### ABOUT THIS TASK
In the listing below, repeat exactly every line from the first through the line containing "Task: Click the 11:59 PM EDT deadline time", with nothing else.
===== SOURCE INFORMATION
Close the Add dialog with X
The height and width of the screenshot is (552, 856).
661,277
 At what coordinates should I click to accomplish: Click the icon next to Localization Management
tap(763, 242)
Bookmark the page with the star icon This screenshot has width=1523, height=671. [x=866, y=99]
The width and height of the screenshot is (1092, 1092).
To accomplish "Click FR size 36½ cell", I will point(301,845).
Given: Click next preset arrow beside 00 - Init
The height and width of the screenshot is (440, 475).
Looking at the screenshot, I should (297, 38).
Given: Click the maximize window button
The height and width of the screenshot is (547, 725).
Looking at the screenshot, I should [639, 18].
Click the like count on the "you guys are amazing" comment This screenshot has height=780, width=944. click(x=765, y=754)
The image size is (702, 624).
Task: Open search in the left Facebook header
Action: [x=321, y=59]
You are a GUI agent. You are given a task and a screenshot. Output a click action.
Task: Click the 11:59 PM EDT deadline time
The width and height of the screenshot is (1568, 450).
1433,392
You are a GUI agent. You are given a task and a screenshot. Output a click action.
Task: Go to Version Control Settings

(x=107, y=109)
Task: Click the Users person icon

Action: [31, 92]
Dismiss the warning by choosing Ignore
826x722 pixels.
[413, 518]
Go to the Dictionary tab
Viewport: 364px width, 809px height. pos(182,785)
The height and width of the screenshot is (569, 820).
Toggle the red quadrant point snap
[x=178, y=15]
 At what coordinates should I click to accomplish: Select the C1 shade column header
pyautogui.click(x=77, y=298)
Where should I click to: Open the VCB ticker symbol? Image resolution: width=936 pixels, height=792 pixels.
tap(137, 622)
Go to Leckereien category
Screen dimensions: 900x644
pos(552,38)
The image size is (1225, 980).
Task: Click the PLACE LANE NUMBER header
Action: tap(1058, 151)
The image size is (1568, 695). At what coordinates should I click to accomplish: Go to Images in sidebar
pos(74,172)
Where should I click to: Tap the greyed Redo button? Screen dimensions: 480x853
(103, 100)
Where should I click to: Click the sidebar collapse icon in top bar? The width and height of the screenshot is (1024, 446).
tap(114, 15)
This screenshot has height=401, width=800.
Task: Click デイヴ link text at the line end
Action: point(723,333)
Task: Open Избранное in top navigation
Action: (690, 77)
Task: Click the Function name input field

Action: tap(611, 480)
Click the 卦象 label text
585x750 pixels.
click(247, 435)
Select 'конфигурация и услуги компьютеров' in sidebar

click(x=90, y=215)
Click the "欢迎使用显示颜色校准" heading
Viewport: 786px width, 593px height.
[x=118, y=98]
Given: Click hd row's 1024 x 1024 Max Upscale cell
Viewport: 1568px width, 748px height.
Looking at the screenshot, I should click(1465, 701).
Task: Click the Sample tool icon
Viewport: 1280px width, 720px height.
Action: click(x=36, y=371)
==========
### WRITTEN REPLY
Close the Add dialog with X
The height and width of the screenshot is (552, 856).
661,277
 At what coordinates should I click to accomplish: Click the icon next to Localization Management
tap(763, 242)
Bookmark the page with the star icon This screenshot has width=1523, height=671. [x=866, y=99]
The width and height of the screenshot is (1092, 1092).
To accomplish "Click FR size 36½ cell", I will point(301,845).
Given: Click next preset arrow beside 00 - Init
The height and width of the screenshot is (440, 475).
Looking at the screenshot, I should (297, 38).
Given: Click the maximize window button
The height and width of the screenshot is (547, 725).
Looking at the screenshot, I should [639, 18].
Click the like count on the "you guys are amazing" comment This screenshot has height=780, width=944. click(x=765, y=754)
The image size is (702, 624).
Task: Open search in the left Facebook header
Action: [x=321, y=59]
You are a GUI agent. You are given a task and a screenshot. Output a click action.
Task: Click the 11:59 PM EDT deadline time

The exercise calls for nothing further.